Open Thread: Big Spending Harming Dollar on World Market?
It's a given that despite the trillions of dollars in government spending, the U.S. economy is continuing to limp along instead of growing rapidly as is normally the case after bad recessions. So spending isn't the best way to stimulate a flagging economy.
Besides the future debt problem, there's another one that the free-spending is causing America: the possibility that the dollar will lose its status as the world's de facto reserve currency, something upon which our country's economy relies on very heavily:
How bad is the US problem? Former Treasury official Lawrence Goodman recently pointed out that investors are shunning US bonds and notes; the lack of other buyers forced the Federal Reserve to buy “a stunning . . . 61 percent of the total net issuance of US government debt” last year. Like many others, he warns that ballooning debt puts the US economy at risk for a sharp correction.

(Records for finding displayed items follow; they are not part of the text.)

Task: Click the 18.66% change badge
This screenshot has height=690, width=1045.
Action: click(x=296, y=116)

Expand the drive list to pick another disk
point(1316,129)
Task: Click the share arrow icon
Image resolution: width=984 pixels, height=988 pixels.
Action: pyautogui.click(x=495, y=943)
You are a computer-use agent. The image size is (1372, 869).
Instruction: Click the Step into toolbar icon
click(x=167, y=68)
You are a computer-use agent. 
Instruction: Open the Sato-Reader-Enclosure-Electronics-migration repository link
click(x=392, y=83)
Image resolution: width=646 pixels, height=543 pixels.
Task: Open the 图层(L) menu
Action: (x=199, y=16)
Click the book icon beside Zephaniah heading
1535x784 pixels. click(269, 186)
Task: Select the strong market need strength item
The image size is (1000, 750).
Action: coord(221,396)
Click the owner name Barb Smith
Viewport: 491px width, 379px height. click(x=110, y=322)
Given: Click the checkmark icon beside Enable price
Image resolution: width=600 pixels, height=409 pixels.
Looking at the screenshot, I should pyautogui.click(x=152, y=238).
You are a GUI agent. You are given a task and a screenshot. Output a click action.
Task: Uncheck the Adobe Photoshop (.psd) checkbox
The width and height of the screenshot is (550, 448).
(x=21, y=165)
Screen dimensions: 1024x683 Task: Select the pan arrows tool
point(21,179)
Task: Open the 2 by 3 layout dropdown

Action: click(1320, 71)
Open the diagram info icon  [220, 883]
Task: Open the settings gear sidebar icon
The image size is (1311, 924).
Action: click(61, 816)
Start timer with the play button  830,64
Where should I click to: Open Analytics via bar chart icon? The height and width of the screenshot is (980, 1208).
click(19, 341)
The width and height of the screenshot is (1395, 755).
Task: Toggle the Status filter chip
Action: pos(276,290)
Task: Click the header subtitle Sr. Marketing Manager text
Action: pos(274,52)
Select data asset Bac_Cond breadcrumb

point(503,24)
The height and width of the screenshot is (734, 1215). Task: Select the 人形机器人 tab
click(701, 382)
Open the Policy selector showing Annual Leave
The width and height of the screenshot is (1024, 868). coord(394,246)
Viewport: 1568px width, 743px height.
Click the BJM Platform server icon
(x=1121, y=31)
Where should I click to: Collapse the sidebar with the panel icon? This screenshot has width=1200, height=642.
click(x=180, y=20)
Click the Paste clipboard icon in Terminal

But the even larger risk is the potential loss of the dollar’s “reserve currency” status — a key support of the world economy for the last four decades.
It started with the 1973 Saudi commitment to accept only US dollars as payment for oil, followed by OPEC’s 1975 agreement to trade only in dollars. Trading of other commodities came to be priced in dollars, reinforcing the dollar’s “reserve” status.
As a result, central banks worldwide have held onto large reserves of dollars to facilitate trade. That, in turn, has enabled the US to print much larger amounts of its currency, with seemingly little inflationary consequences. It’s also made it easier for Americans to import more than they export, to consume more than they produce, and to spend more than they earn.
But all that is changing rapidly.
A number of countries are abandoning the dollar for the Chinese yuan. Last December, Japan and China agreed to trade in yen and yuan. In January, the 10 nations of the Association of Southeast Asian Nations finalized a non-dollar credit agreement equivalent to $240 billion, strengthening their economies’ links with China, Japan and South Korea.
Ironically, one of the side effects of too much stimulus spending is that it will make it harder to engage in future stimulus spending.